§ REQUIRED WORK:
Render the listing below as a Markdown table with the columns Number and Content, one row per line, omitting blank lines.

§ ENTRIES:
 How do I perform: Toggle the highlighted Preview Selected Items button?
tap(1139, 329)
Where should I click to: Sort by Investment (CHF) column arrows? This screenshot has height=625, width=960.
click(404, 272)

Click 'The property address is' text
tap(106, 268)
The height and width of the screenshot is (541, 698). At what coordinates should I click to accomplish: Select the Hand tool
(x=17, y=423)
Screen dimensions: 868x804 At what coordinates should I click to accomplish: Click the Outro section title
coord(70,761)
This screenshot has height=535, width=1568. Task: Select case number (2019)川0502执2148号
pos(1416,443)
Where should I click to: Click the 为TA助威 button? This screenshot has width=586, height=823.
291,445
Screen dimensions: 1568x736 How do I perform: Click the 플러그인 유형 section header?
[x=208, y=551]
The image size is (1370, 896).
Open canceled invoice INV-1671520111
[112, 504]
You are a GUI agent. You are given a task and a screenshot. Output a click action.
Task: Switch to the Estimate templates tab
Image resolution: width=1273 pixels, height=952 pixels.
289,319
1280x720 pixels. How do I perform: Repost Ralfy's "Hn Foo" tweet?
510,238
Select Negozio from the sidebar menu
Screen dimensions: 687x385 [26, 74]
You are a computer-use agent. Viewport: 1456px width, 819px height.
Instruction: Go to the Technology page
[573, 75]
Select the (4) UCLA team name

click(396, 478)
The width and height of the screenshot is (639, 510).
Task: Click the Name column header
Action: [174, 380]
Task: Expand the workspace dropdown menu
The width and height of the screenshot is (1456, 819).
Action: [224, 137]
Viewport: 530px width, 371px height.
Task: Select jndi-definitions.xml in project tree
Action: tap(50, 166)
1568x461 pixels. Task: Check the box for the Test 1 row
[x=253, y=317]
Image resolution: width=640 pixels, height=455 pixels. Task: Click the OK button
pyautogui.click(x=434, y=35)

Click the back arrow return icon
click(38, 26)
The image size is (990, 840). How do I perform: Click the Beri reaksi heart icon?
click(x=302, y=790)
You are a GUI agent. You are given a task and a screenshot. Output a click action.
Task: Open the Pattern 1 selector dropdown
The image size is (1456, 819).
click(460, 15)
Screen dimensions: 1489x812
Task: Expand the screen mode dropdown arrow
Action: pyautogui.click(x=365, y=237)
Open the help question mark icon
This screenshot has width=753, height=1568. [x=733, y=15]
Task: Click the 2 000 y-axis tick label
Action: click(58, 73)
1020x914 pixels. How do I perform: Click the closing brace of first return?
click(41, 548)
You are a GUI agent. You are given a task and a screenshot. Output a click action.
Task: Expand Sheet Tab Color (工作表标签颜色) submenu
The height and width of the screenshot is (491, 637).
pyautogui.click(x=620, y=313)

§ ANSWER:
| Number | Content |
|---|---|
| 1 |  How do I perform: Toggle the highlighted Preview Selected Items button? |
| 2 | tap(1139, 329) |
| 3 | Where should I click to: Sort by Investment (CHF) column arrows? This screenshot has height=625, width=960. |
| 4 | click(404, 272) |
| 5 | Click 'The property address is' text |
| 6 | tap(106, 268) |
| 7 | The height and width of the screenshot is (541, 698). At what coordinates should I click to accomplish: Select the Hand tool |
| 8 | (x=17, y=423) |
| 9 | Screen dimensions: 868x804 At what coordinates should I click to accomplish: Click the Outro section title |
| 10 | coord(70,761) |
| 11 | This screenshot has height=535, width=1568. Task: Select case number (2019)川0502执2148号 |
| 12 | pos(1416,443) |
| 13 | Where should I click to: Click the 为TA助威 button? This screenshot has width=586, height=823. |
| 14 | 291,445 |
| 15 | Screen dimensions: 1568x736 How do I perform: Click the 플러그인 유형 section header? |
| 16 | [x=208, y=551] |
| 17 | The image size is (1370, 896). |
| 18 | Open canceled invoice INV-1671520111 |
| 19 | [112, 504] |
| 20 | You are a GUI agent. You are given a task and a screenshot. Output a click action. |
| 21 | Task: Switch to the Estimate templates tab |
| 22 | Image resolution: width=1273 pixels, height=952 pixels. |
| 23 | 289,319 |
| 24 | 1280x720 pixels. How do I perform: Repost Ralfy's "Hn Foo" tweet? |
| 25 | 510,238 |
| 26 | Select Negozio from the sidebar menu |
| 27 | Screen dimensions: 687x385 [26, 74] |
| 28 | You are a computer-use agent. Viewport: 1456px width, 819px height. |
| 29 | Instruction: Go to the Technology page |
| 30 | [573, 75] |
| 31 | Select the (4) UCLA team name |
| 32 | click(396, 478) |
| 33 | The width and height of the screenshot is (639, 510). |
| 34 | Task: Click the Name column header |
| 35 | Action: [174, 380] |
| 36 | Task: Expand the workspace dropdown menu |
| 37 | The width and height of the screenshot is (1456, 819). |
| 38 | Action: [224, 137] |
| 39 | Viewport: 530px width, 371px height. |
| 40 | Task: Select jndi-definitions.xml in project tree |
| 41 | Action: tap(50, 166) |
| 42 | 1568x461 pixels. Task: Check the box for the Test 1 row |
| 43 | [x=253, y=317] |
| 44 | Image resolution: width=640 pixels, height=455 pixels. Task: Click the OK button |
| 45 | pyautogui.click(x=434, y=35) |
| 46 | Click the back arrow return icon |
| 47 | click(38, 26) |
| 48 | The image size is (990, 840). How do I perform: Click the Beri reaksi heart icon? |
| 49 | click(x=302, y=790) |
| 50 | You are a GUI agent. You are given a task and a screenshot. Output a click action. |
| 51 | Task: Open the Pattern 1 selector dropdown |
| 52 | The image size is (1456, 819). |
| 53 | click(460, 15) |
| 54 | Screen dimensions: 1489x812 |
| 55 | Task: Expand the screen mode dropdown arrow |
| 56 | Action: pyautogui.click(x=365, y=237) |
| 57 | Open the help question mark icon |
| 58 | This screenshot has width=753, height=1568. [x=733, y=15] |
| 59 | Task: Click the 2 000 y-axis tick label |
| 60 | Action: click(58, 73) |
| 61 | 1020x914 pixels. How do I perform: Click the closing brace of first return? |
| 62 | click(41, 548) |
| 63 | You are a GUI agent. You are given a task and a screenshot. Output a click action. |
| 64 | Task: Expand Sheet Tab Color (工作表标签颜色) submenu |
| 65 | The height and width of the screenshot is (491, 637). |
| 66 | pyautogui.click(x=620, y=313) |